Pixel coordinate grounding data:
────────────────────────────────────────
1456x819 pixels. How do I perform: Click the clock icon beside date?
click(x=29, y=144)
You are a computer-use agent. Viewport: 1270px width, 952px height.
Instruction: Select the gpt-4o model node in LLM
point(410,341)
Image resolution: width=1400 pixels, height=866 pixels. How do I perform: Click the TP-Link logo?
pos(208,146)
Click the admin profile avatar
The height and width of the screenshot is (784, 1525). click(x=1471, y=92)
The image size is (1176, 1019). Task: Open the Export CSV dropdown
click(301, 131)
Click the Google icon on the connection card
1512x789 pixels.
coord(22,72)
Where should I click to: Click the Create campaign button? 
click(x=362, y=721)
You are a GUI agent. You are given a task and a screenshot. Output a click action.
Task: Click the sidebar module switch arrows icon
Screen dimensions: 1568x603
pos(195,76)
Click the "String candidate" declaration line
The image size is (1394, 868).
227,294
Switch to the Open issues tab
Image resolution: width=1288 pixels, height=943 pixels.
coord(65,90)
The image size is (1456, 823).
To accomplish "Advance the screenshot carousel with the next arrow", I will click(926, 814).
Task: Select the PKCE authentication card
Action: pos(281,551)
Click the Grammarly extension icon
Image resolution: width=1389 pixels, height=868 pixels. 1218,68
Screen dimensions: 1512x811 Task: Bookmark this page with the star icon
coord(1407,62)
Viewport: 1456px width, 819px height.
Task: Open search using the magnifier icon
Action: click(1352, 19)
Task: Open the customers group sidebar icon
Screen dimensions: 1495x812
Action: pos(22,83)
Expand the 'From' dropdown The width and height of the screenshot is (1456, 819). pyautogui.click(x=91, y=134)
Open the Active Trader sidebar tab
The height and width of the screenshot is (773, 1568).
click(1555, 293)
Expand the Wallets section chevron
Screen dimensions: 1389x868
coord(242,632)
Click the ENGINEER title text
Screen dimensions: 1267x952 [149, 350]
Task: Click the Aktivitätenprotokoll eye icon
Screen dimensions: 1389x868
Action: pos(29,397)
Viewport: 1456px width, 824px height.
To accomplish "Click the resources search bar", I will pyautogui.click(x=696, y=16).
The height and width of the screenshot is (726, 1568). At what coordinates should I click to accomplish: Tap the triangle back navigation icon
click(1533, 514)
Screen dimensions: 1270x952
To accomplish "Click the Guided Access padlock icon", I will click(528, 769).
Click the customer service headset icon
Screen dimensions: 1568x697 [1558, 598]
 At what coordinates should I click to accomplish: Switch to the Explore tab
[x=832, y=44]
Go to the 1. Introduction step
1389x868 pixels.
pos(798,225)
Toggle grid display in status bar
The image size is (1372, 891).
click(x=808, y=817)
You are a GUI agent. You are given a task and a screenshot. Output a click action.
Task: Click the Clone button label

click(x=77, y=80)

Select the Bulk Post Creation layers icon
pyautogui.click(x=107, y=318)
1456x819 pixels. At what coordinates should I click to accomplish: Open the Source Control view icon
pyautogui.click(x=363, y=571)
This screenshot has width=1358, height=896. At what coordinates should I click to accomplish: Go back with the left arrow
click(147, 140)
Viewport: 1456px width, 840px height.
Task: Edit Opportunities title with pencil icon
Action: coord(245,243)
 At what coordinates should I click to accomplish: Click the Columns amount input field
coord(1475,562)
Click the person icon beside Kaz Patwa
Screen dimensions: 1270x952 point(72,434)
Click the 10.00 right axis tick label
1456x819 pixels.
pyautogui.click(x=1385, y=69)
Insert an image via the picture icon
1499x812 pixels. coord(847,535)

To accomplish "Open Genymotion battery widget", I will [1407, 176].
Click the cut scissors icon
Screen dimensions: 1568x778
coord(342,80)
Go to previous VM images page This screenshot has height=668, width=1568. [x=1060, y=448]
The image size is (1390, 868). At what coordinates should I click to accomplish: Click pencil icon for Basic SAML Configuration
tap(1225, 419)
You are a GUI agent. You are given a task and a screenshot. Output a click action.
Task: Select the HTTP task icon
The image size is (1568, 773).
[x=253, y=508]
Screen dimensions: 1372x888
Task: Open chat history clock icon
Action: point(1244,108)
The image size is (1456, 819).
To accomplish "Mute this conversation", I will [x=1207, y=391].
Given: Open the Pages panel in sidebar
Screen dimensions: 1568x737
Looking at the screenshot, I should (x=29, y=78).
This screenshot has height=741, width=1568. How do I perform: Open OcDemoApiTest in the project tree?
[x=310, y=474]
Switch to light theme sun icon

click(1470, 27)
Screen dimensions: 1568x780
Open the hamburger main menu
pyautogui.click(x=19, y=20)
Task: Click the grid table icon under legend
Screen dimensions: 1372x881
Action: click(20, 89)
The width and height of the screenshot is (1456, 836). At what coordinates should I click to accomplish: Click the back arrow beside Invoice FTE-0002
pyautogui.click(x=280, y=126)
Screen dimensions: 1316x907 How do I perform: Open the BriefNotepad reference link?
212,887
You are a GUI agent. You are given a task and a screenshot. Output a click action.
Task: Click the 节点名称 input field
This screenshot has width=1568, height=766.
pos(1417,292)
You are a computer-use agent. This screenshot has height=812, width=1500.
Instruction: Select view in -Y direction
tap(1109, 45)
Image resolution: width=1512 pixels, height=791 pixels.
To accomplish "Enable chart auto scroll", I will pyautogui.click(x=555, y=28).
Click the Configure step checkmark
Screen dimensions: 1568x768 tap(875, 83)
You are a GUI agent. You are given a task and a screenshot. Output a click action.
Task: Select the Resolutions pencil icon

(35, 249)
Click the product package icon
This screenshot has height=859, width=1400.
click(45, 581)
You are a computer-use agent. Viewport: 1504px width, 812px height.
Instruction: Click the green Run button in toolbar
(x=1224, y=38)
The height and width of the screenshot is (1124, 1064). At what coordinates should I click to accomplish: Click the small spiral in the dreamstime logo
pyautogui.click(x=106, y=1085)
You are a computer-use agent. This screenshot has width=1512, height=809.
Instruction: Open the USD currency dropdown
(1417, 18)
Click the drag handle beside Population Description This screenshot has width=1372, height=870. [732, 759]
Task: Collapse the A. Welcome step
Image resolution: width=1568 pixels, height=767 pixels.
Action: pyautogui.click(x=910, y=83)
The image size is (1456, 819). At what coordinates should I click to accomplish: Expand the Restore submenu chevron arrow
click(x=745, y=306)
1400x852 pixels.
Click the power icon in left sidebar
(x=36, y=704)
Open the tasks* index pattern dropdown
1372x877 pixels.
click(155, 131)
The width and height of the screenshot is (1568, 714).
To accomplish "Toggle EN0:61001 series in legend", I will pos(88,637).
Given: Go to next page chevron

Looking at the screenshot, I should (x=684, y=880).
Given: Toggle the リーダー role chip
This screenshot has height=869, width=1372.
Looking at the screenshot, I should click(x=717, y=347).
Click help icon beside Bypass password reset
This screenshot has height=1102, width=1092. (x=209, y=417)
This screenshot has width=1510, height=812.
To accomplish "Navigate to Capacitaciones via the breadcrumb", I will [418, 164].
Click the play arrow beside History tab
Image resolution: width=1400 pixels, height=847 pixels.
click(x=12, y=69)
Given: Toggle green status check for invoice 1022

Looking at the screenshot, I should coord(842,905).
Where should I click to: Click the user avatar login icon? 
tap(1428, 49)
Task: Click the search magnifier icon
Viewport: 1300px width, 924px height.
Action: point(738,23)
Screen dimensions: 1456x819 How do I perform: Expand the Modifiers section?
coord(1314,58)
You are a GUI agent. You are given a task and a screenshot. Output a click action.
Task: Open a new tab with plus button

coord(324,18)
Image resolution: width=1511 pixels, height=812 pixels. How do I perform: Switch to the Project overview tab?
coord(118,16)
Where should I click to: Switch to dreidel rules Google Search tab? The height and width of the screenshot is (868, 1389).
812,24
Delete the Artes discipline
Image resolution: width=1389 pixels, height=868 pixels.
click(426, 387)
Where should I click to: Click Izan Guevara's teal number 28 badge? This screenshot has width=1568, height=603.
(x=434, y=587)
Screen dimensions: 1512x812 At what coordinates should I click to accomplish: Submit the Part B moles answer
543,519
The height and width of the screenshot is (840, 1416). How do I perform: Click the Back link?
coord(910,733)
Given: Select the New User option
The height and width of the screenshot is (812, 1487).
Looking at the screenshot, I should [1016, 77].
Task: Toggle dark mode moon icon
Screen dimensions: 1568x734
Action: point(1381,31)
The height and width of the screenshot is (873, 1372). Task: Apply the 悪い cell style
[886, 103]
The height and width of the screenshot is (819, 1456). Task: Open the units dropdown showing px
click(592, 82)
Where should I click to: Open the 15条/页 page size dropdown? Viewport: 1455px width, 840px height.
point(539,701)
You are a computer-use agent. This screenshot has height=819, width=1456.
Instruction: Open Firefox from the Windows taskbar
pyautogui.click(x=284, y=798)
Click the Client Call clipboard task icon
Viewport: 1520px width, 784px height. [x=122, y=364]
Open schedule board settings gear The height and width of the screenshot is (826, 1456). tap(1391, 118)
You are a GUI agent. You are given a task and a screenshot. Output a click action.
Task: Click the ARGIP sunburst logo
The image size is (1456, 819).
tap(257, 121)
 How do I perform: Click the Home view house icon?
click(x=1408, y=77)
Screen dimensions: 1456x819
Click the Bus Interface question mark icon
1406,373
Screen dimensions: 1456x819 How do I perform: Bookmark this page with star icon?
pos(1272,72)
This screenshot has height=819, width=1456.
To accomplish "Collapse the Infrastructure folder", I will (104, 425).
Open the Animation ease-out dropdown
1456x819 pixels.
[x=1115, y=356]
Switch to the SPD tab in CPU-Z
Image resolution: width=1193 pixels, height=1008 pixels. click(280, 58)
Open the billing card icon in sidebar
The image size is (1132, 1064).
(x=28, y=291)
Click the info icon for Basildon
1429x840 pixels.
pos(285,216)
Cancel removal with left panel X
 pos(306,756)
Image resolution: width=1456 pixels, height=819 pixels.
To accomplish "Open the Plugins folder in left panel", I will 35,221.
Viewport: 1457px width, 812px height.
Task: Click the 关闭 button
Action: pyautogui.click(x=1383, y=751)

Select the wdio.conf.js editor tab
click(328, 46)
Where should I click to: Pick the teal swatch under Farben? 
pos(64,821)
────────────────────────────────────────
**What you will do**
From the data above, copy each line where the string "legend" appears.

**Reply**
Task: Click the grid table icon under legend
To accomplish "Toggle EN0:61001 series in legend", I will pos(88,637).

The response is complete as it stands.